Resource-Allocation Decisions
The allocation of capital and performing people converts into action all that management knows about its business – they determine whether the organization will do well or well or poorly.
An organization should allocate human resources as purposefully and as thoughtfully as it allocates capital.
To understand a capital investment, a company has to look at four measures: return on investment, payback period, cash flow, and discounted present value. Each of these four measures tells the executive something different about a prospective capital investment. Each looks at the investment through a different lens. Decision makers should not evaluate capital investments in isolation, but as part of a cluster of projects. They should then select the cluster that shows the best ratio between opportunity and risk. The results of capital spending be assessed against expectations in the post audit procedure. Information gathered from the procedure can then be used to help make decisions about future investments.
The decisions to hire, to fire, and to promote are among the most important decisions of the executive. They are more difficult than the capital allocation decision. An organization needs to have a systematic process for making people decisions that is just as rigorous as the one it has for making decisions about capital. Executives need to evaluate people against expectations.
Six Rules of Successful Acquisitions
Acquisitions should be successful, but few are, in fact. The reason for this nonperformance is always the same: disregard of the well-known and well-tested rules of successful acquisitions.
The six rules of successful acquisitions are:
- The successful acquisitions must be based on business strategy, not financial strategy.
- The successful acquisition must be based on what the acquirer contributes to the acquisition.

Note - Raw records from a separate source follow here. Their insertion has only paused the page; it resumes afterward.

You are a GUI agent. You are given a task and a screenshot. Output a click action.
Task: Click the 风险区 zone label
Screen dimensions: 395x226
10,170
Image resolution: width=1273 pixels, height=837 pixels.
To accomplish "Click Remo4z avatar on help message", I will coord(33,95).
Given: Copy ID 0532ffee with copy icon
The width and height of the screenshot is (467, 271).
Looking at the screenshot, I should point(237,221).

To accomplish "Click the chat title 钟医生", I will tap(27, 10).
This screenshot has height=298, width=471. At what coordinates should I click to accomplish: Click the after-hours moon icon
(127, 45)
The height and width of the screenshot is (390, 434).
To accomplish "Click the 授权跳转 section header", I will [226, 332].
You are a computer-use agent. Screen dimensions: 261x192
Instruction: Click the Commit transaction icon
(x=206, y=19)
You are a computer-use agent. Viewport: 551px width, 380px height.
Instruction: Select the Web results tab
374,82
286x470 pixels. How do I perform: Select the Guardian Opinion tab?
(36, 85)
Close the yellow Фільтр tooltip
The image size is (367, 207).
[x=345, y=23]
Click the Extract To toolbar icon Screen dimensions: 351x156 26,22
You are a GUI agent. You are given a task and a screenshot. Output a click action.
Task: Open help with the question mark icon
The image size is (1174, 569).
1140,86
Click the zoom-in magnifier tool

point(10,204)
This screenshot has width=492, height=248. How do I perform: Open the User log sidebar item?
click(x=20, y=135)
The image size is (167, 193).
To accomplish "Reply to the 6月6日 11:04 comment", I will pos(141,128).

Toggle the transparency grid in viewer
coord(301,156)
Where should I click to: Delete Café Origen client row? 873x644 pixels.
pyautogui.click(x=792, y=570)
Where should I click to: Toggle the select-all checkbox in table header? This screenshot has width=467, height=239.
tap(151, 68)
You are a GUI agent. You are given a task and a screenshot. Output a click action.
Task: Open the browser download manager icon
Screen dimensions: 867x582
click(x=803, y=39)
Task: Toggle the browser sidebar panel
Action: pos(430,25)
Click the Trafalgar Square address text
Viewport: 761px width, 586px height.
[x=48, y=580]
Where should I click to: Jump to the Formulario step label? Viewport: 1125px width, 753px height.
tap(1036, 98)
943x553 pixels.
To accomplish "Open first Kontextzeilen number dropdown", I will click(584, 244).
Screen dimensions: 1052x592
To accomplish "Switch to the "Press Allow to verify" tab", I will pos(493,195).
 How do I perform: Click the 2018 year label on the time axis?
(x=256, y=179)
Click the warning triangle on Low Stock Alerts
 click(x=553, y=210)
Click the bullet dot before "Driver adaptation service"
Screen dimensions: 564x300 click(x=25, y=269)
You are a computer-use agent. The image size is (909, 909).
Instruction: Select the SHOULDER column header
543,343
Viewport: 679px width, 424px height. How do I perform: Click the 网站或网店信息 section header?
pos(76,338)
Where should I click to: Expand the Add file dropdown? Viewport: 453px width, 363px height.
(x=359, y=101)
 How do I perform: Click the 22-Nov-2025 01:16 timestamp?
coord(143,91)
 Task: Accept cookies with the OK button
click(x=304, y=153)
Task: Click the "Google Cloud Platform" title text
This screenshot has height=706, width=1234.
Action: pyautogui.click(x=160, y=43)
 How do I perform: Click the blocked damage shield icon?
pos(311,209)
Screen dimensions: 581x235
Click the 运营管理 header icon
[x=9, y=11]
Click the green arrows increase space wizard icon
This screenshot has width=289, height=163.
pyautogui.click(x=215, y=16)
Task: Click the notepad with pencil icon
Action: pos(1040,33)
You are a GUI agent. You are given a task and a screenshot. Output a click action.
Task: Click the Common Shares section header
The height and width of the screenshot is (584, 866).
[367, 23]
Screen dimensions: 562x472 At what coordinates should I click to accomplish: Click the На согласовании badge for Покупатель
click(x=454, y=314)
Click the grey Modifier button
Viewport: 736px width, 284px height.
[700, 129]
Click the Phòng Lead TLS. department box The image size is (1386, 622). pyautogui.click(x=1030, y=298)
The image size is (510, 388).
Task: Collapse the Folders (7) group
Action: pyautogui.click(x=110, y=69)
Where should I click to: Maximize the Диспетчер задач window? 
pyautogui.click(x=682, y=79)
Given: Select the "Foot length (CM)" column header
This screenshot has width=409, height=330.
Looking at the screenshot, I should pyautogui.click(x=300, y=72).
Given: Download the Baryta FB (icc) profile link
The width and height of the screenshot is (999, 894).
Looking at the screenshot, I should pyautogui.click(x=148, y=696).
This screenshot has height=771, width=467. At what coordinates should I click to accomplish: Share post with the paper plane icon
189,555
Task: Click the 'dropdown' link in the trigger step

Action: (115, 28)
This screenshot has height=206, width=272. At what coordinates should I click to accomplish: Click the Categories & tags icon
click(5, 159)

- The two entities must share a common core of unity, such as markets and marketing, or technology, or core competencies.
- The acquirer must respect the business, products, and customers of the acquired company, as well as its values.
- The acquirer must be prepared to provide top management to the acquired business within a fairly short period, a year at most.
- The successful acquisition must rapidly create visible opportunities for advancement of for both the people in the acquiring business and people in the acquired business.